Collected data entries:

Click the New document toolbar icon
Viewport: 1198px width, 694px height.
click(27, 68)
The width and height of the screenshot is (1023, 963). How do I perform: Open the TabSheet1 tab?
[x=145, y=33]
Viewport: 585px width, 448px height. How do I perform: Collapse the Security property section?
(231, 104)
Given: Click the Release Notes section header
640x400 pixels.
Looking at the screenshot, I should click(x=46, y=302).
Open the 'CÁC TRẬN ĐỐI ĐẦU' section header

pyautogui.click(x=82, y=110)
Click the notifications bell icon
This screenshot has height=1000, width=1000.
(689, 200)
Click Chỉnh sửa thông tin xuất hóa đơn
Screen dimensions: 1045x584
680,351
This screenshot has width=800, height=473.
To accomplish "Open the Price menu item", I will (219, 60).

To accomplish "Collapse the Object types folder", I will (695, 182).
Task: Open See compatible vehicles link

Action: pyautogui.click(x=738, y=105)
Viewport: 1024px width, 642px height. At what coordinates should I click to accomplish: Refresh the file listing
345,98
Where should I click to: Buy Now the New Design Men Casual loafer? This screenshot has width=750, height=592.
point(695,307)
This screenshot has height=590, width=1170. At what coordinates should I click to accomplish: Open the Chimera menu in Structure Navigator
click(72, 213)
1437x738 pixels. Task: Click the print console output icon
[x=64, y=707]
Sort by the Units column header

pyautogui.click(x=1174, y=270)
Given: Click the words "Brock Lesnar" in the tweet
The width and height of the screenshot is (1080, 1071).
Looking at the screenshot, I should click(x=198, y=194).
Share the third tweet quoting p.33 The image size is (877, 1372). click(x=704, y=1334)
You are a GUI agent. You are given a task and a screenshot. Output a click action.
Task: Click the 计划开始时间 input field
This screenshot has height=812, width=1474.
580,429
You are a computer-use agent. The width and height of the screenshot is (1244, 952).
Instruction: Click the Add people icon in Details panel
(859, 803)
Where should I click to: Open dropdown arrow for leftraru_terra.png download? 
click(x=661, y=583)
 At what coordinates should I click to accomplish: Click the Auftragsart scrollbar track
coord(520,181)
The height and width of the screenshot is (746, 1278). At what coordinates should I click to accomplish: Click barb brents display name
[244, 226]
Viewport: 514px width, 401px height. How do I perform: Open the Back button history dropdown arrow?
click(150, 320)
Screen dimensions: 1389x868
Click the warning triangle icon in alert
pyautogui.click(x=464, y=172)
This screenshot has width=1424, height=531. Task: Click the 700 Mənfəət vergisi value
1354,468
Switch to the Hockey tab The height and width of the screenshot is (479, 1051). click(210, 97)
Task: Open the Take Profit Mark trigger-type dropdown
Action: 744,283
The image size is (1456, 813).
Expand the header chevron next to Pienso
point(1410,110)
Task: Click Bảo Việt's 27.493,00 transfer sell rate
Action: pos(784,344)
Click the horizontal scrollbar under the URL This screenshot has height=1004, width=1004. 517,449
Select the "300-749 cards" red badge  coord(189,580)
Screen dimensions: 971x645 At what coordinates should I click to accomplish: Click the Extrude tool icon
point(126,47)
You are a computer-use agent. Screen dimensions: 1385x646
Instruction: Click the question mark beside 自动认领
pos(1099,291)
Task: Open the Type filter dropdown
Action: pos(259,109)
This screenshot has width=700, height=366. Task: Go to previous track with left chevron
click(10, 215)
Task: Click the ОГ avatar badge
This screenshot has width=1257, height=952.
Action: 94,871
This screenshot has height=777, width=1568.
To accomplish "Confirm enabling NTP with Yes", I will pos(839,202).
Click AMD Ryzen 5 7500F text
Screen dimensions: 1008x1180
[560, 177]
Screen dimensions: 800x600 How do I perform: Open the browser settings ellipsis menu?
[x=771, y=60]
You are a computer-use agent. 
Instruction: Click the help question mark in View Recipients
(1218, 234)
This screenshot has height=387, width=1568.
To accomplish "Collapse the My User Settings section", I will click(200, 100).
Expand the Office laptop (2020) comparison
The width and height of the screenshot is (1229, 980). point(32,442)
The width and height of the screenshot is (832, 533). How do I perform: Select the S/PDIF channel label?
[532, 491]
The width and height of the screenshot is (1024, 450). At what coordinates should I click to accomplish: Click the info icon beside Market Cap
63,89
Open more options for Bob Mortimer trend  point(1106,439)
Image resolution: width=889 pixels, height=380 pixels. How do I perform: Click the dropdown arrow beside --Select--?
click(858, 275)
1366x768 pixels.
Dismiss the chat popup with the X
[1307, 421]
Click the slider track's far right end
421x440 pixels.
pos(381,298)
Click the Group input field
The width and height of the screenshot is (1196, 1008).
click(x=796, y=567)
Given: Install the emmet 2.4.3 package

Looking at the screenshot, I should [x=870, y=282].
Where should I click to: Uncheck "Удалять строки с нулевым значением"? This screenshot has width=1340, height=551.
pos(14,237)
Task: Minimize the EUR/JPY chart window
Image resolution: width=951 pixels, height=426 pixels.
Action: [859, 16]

:: Task brief ::
The answer consists of every line above in which the word "tweet" occurs.

:: Output ::
Given: Click the words "Brock Lesnar" in the tweet
Share the third tweet quoting p.33 The image size is (877, 1372). click(x=704, y=1334)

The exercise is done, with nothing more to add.